A giant stinky flower drawing attention across Sydney has officially started to bloom, beginning to emit its infamous foul odour of decay for 24 hours only.
Putricia, as the corpse flower has been nicknamed, blossomed at the Royal Botanic Garden on Thursday after first showing signs about a week and a half ago.
Otherwise known as the Bunga Bangkai, Titan Arum or Amorphophallus titanum, the plant has the biggest, smelliest flower spike in the world and only flowers once every few years.
Corpse flowers are rare and endangered and usually found in the West Sumatran rainforests, with estimates that there are less than 1,000 specimens left in the wild.
They thrive in shady, moist and warm conditions at about 22 degrees Celsius and 75 per cent humidity.
Their inflorescence are unpredictable and known for smelling like rotting flesh, wet socks or hot cat food due to its sulphur-based and putrescrine odorants, the gardens said.
The flower blooms when the spike in the centre, known as the spadix, experiences a growth spurt which prompts the spathe, or the skirt around the spadix, to open.
Once the spathe unravels, the putrid smell begins.
Putricia was measured daily after horticulturalists anticipated it had entered the flowering stage and was expected to flower by Monday. Come Tuesday, it stood at 1.62 metres.

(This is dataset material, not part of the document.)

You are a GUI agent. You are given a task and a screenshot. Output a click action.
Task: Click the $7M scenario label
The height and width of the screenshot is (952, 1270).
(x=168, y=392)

It is the fifth corpse flower to bloom at the gardens, following predecessors in 2010, 2008, 2004 and a double bloom in 2006.
Once Putricia begins to open it will take three to six hours to fully unfurl.
Putricia could produce ‘400 babies’
The plant has drawn a steady flow of viewers on a 24/7 livestream titled A Plant to Die For and has been open to the public since Friday.
So far, Putricia has drawn crowds of more than 5,000 and more than 200,000 have tuned to watch it online.
A spokesperson for the botanic gardens said the team was “thrilled (and quite overwhelmed) by Putricia’s fame”.
“We love that you love her, and we love that this is getting people into botany and horticulture,” they said.
Horticulture and living collections director John Siemon said after Putricia flowers, a new single leaf would eventually be produced from the underground corm, or bulbo tuber, and the plant will continue to grow.
“However, so much energy has been expended on flowering and fruiting that it may be years before the plant has enough stored energy to flower again,” he said.
Mr Siemon added that once its flower opens, the gardens would explore pollination.
“We have sourced some fresh pollen from a recent Australian flowering and we intend to pollinate her female reproductive organs at the first opportunity,” he said.
“If we achieve a successful pollination Putricia may have up to 400 babies. We would see to distribute these to other conservation agencies that can benefit with new genetic diversity.”
In the wild, blowflies or beetles “find the stench attractive” and act as natural pollinators, but in the greenhouse, pollen is scraped from male flowers and shipped from other botanic gardens, he said.
Royal Botanic Garden Sydney in the city centre will remain open until midnight to allow people to see Putricia in the flesh.